Chris Cobb of the Ottawa Citizen penned an article on Saturday about Harper's 'government by surprise' communications strategy.
He noted:
While he follows a tradition of political leaders who have tried to control their public image and their government's message, Harper has adopted a communications strategy unlike any Ottawa has seen before.
Cobb then quotes Chretien's former communications adviser Peter Donolo who expands on that thought:
"New governments and communications strategies are like teenagers and sex: they think they're the first ones to discover it."
Donolo is right. There's certainly nothing new about a political leader who feels he has to muzzle his cabinet ministers and MPS in order to keep them from misbehaving or tarnishing the Dear Leader's image. The former Soviet Union, China, North Korea...all examples of very tightly government-controlled messaging regimes. The problem with Harper's style is that Canada is a democracy where freedom of speech and the press are exalted and cherished. The more he tries to keep a lid on things, the more every single word he utters will be closely examined and what he doesn't say will come under scrutiny as well.
As Cobb's article notes, the negative impact on Harper's caucus and the media causes a strain in what is supposed to be an open society in which dialogue is supposed to be encouraged. Perhaps it's because Harper doesn't have teenagers yet that he hasn't learned the lesson that locking them in the rooms when there's a window they can easily crawl out of is often an exercise in futility. Thus he ended up with an MP like Garth Turner who just couldn't take the pressure anymore and chose the handy escape route by daring to write about the truth, regardless of what the consequences might be.
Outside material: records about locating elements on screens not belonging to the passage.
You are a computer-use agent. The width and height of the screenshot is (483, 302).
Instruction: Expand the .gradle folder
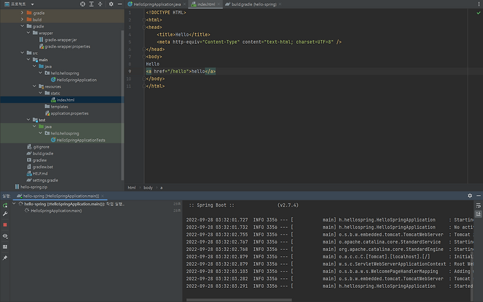point(22,13)
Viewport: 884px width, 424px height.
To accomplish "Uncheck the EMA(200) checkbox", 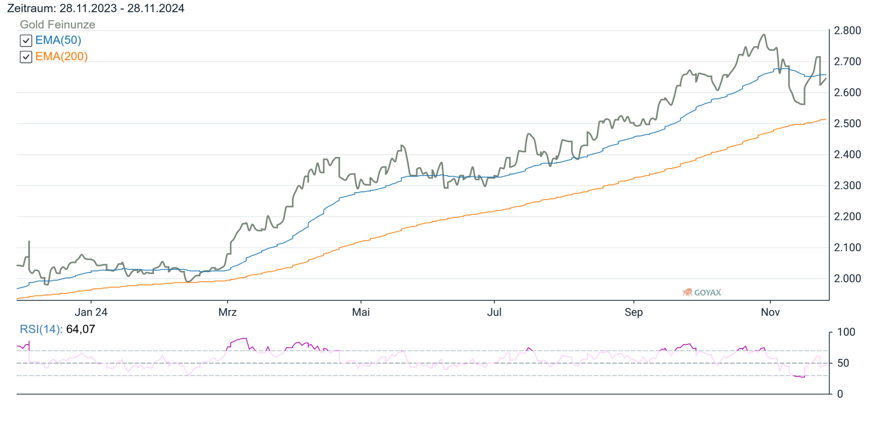I will [26, 57].
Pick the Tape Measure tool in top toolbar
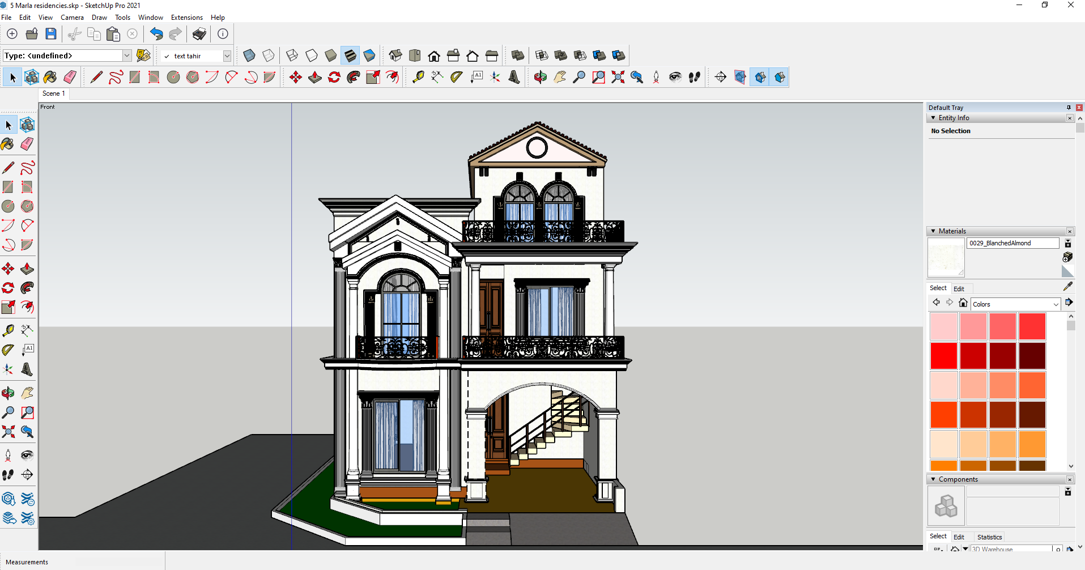 pyautogui.click(x=418, y=77)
Those consequences, of course, were nasty and brutish.
If our MPs are supposed to be our voice in parliament, they should not be stifled just to appease a control-freak of a prime minister who threatens to mete out punishment when they choose to simply do their jobs. They work for us, not the prime minister. Harper has turned that aspect of open democracy on its head by not trusting members of his party to act responsibly in public. That's an insult - not only to those MPs, but to all of us.
This 'government by surprise' regime may be useful when it comes to matters that need to be kept confidential but when Harper doesn't even clue in his ministers and MPs about what's coming down the pike, this type of governance looks more like a dictatorship than a democracy.